Monday 6 January 2014, 6.30pm
7.15pm:
Rie Nakajima (artist) sound performance.
Verina Gfader, introduction, reading from OTT book.
Emiko Kato (director/curator of Art Autonomy Network [AAN], Tokyo), presentation/talk.
8PM:
Merce Rodrigo García: conversation with OTT people and OTO people.
Screening: Hikaru Fujii, PROJECT FUKUSHIMA! (2012, 90min, Eng. subtitles).
Director, Cinematography, Editing: Hikaru Fujii. Musical director, composer: Otomo Yoshihide. Producer: Jun Numata.
Special thanks to Hikaru Fujii who provided this film document for free for this event!

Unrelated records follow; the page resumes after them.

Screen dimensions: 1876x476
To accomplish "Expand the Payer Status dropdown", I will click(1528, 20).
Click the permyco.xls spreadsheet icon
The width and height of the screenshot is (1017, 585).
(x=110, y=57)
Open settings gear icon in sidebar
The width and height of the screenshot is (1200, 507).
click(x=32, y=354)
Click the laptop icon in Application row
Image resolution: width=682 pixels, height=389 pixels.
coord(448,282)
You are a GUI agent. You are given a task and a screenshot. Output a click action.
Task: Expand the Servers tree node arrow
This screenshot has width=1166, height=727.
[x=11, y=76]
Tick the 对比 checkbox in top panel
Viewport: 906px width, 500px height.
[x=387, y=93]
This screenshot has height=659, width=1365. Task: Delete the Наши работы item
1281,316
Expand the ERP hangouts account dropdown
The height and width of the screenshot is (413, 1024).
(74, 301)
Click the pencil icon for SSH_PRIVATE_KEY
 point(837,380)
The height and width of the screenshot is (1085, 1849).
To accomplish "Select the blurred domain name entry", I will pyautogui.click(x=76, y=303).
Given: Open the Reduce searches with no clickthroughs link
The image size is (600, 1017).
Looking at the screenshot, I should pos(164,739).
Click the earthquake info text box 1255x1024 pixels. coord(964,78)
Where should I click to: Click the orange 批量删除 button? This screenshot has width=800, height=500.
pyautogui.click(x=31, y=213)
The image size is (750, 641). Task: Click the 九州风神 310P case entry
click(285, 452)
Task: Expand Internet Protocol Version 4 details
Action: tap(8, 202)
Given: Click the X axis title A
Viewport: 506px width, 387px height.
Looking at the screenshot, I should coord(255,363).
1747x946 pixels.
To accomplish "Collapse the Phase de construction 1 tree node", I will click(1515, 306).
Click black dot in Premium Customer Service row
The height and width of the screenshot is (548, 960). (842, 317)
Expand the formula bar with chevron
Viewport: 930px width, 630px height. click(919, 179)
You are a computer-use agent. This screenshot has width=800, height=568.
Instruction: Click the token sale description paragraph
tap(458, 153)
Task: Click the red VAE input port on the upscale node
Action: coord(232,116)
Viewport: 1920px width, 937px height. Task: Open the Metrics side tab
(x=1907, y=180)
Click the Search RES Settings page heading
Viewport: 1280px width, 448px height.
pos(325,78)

Image from PROJECT FUKUSHIMA! (c) Hikaru Fujii
ORNAMENT EPIPHANIES: TOKYO
To celebrate the launch of OTT Book, OrnAmenT Epiphanies: Tokyo brings together artists and producers in a unique ornament-assemblage, featuring artist Rie Nakajima, curator Emiko Kato, architect and researcher Merce Rodrigo García, and artist and researcher Verina Gfader. The screening of Hikaru Fujii’s film PROJECT FUKUSHIMA! accompanies the sound and text-scape, highlighting the potential of art to engage with Japan’s precarious economical state after 3/11 and its local and global effects.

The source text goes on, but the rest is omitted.